EXCERPTED DATA ->
# # # #

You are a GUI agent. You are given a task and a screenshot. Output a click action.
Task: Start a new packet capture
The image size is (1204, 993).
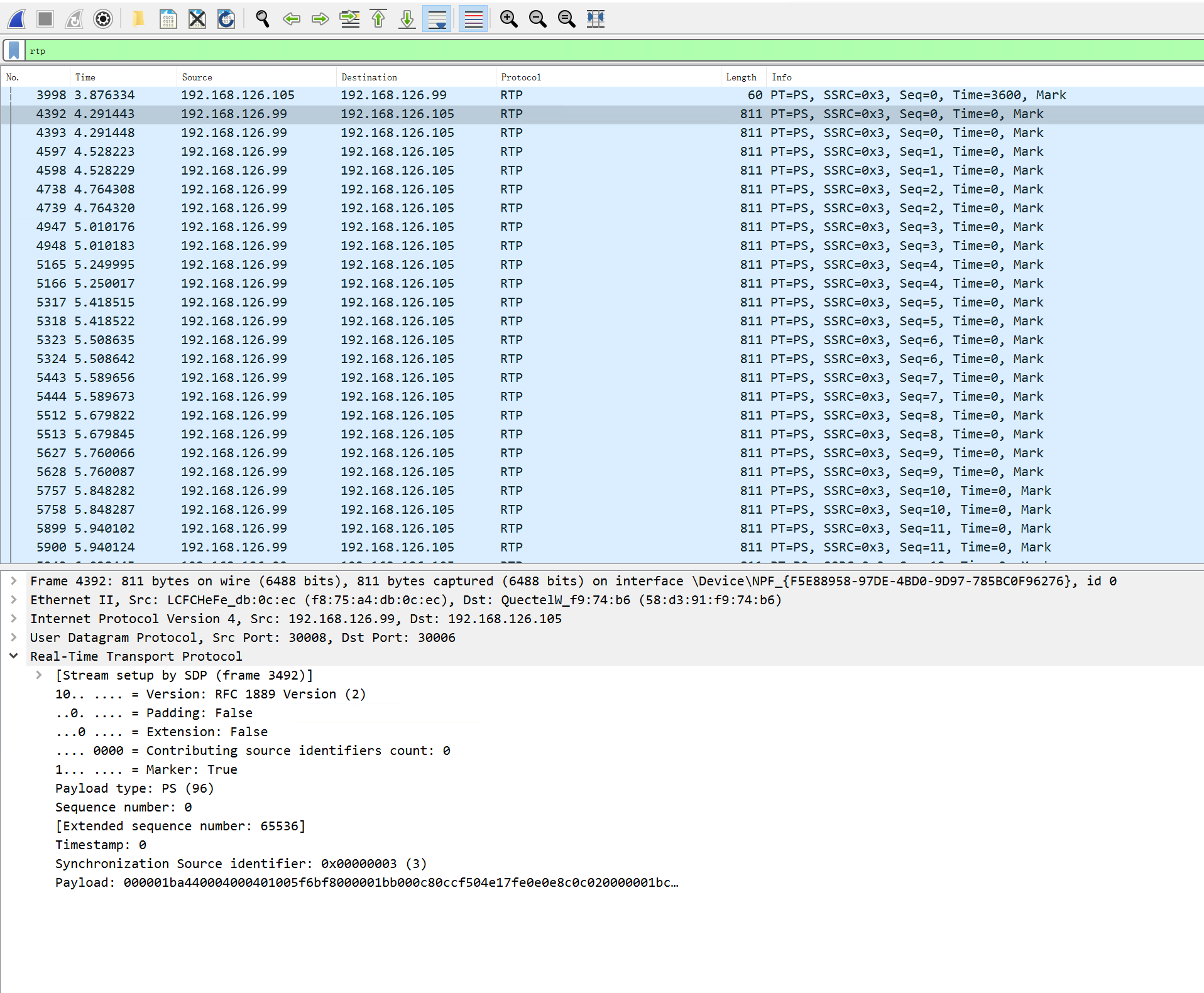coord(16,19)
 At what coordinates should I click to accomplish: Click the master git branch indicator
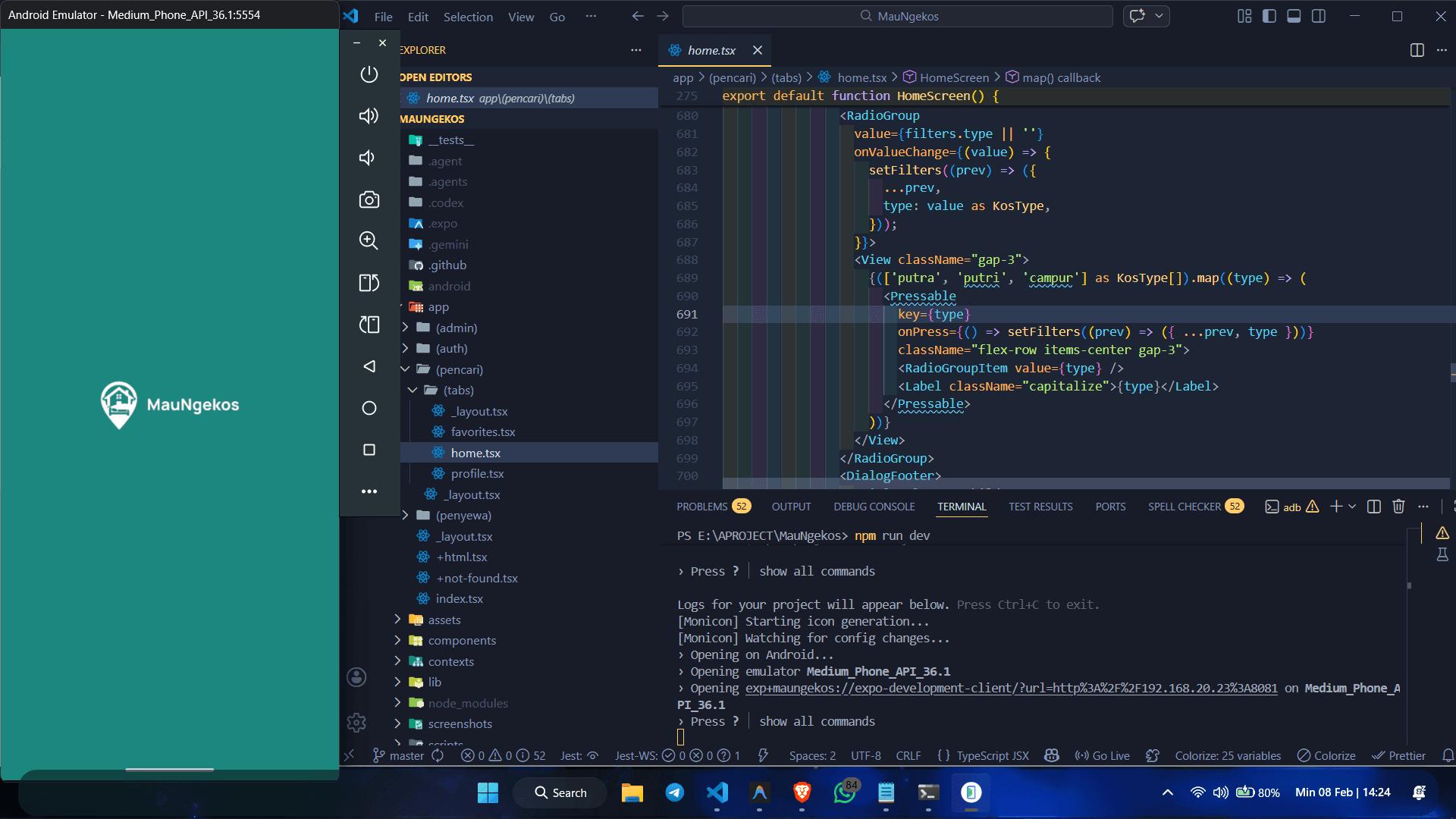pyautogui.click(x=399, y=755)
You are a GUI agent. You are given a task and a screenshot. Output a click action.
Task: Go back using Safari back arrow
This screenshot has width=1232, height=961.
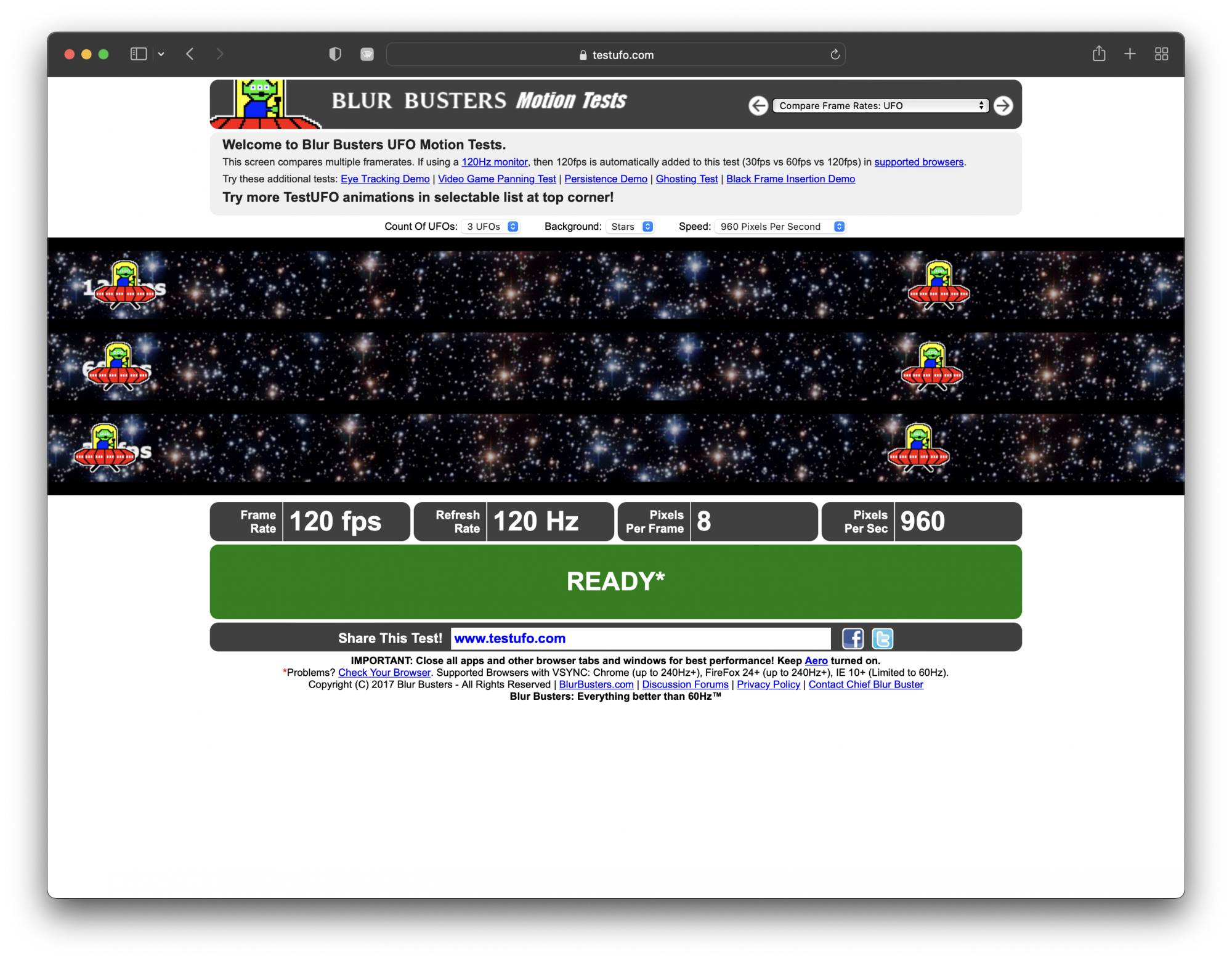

# # # #

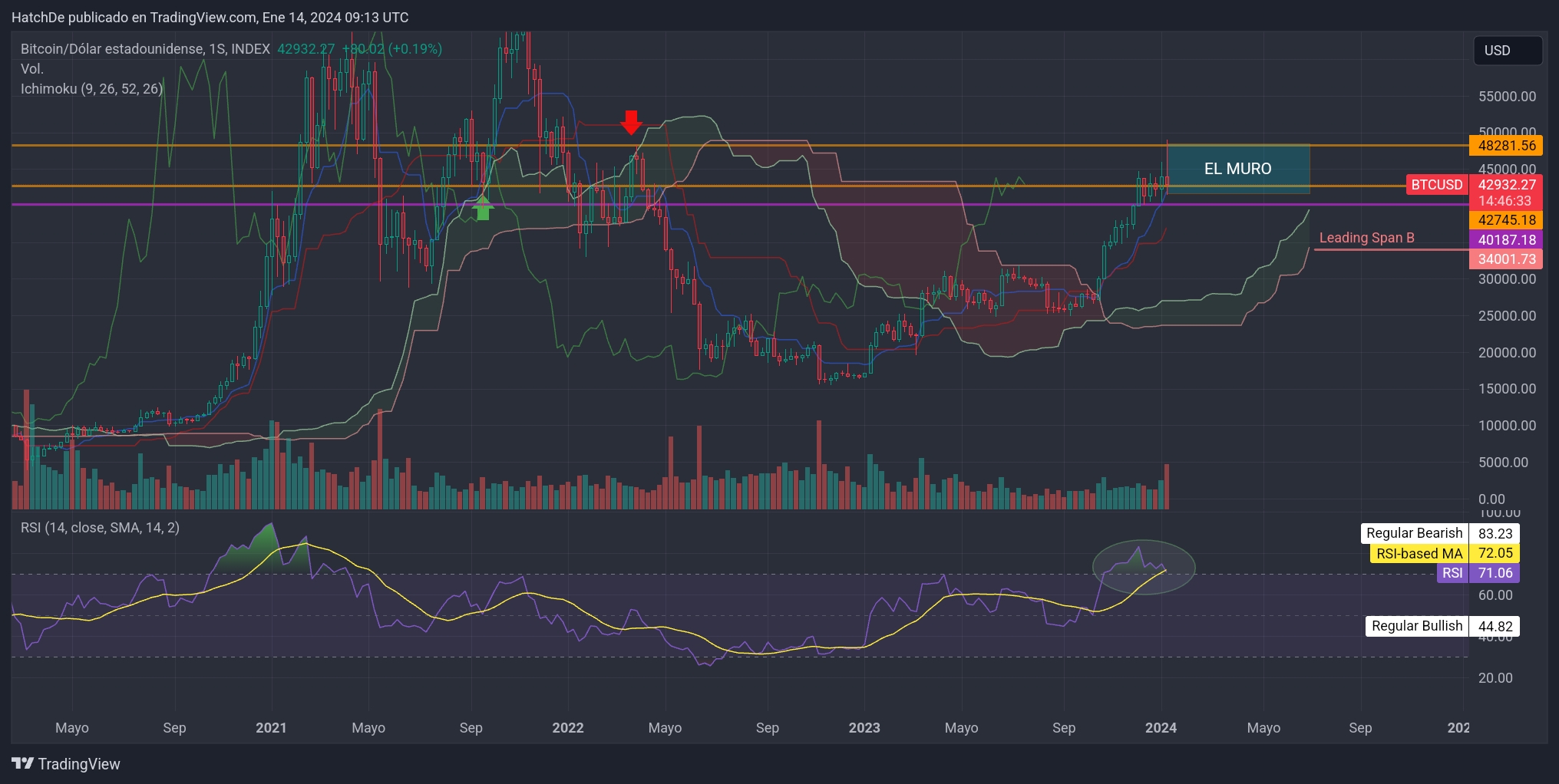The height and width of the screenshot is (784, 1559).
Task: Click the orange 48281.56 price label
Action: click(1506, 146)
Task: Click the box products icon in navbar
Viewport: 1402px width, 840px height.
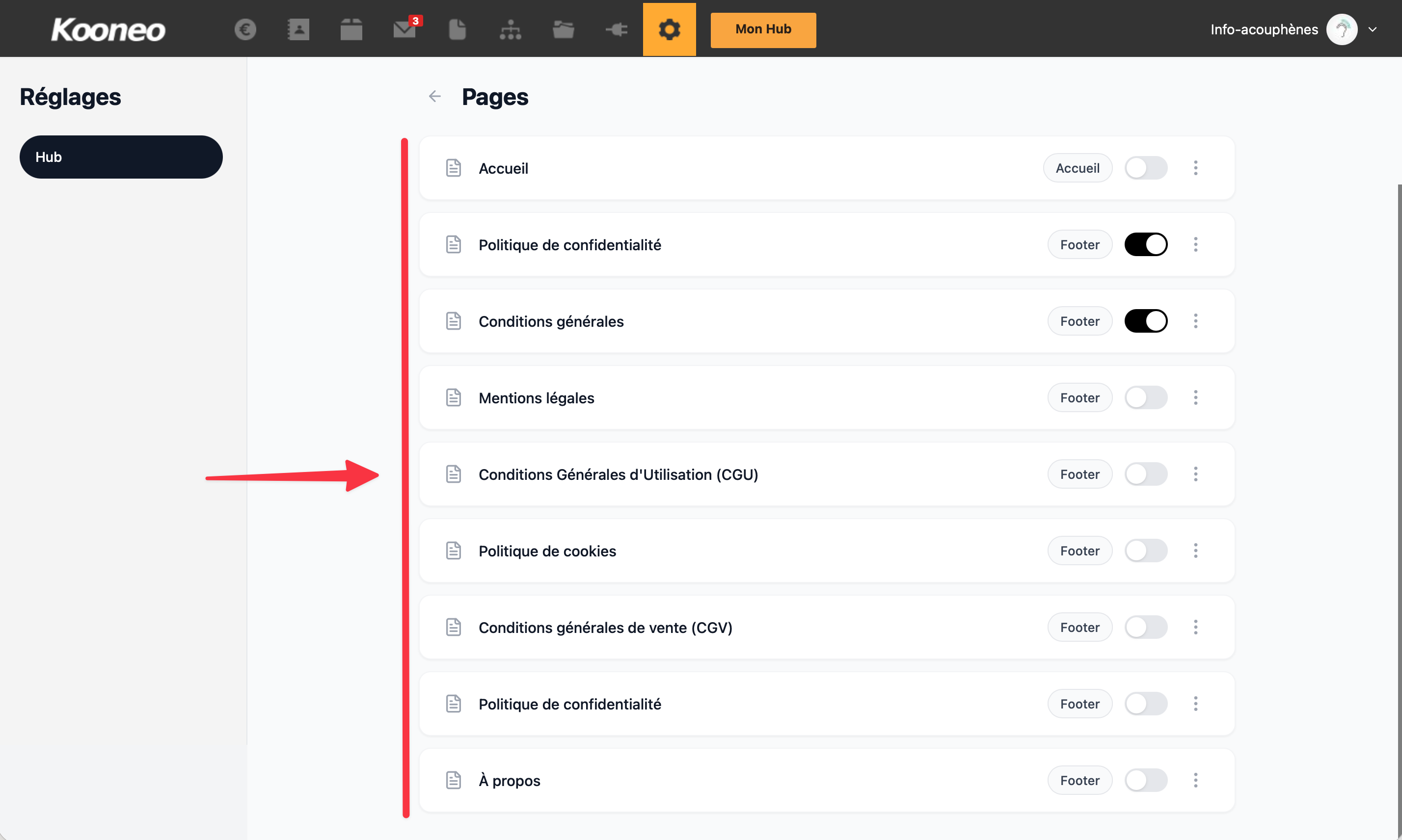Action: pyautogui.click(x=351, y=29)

# # # #

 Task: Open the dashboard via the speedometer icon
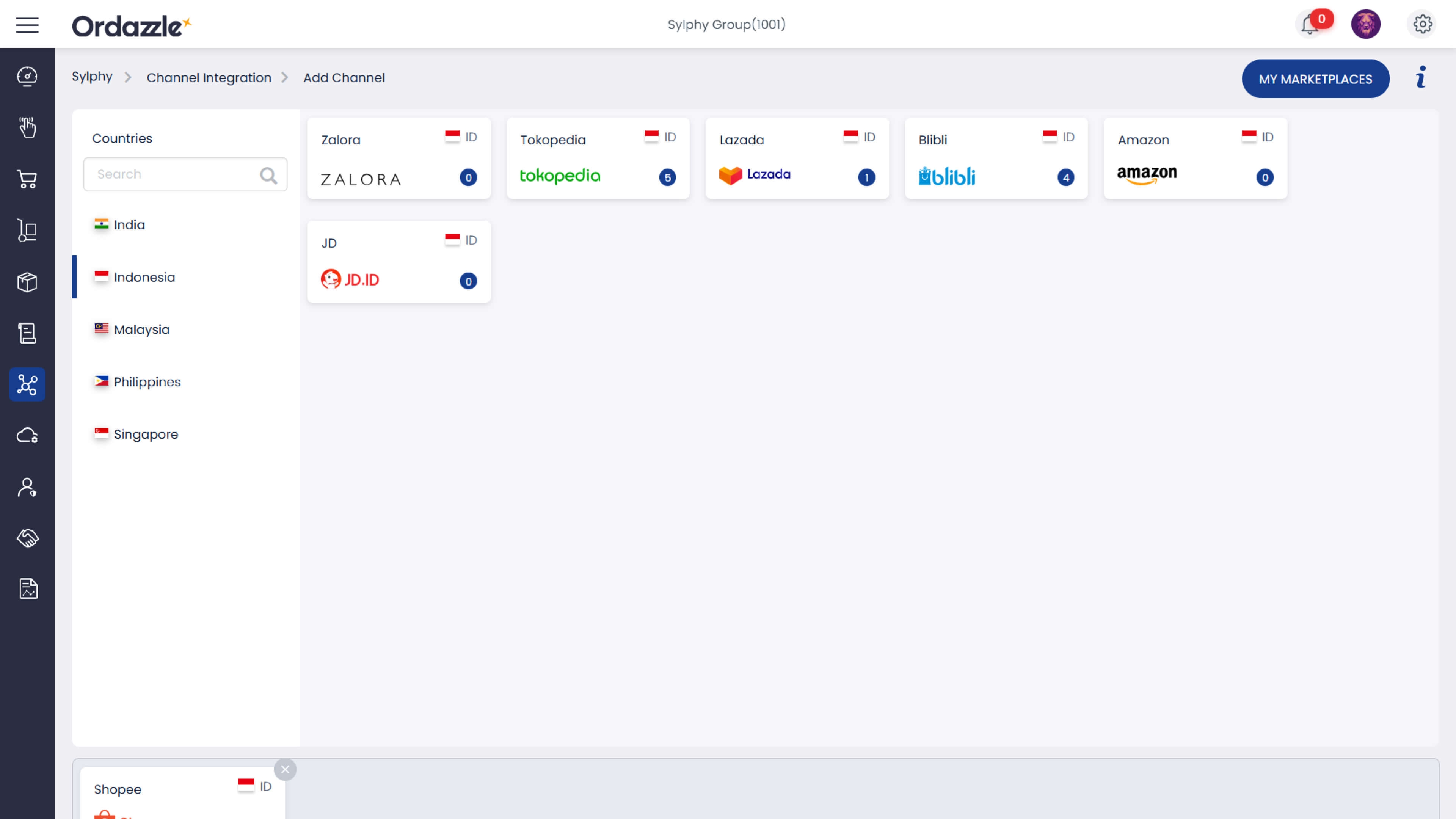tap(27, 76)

# # # #

TASK TO CARRY OUT ->
Start at the line above containing "Task: Start a new packet capture" and stop at the line containing "This screenshot has width=1232, height=961.": print those lines and everything between them exactly, but not the pictures.

THE COMPLETED TASK ->
Task: Start a new packet capture
The image size is (1204, 993).
coord(16,19)
 At what coordinates should I click to accomplish: Click the master git branch indicator
pyautogui.click(x=399, y=755)
You are a GUI agent. You are given a task and a screenshot. Output a click action.
Task: Go back using Safari back arrow
This screenshot has width=1232, height=961.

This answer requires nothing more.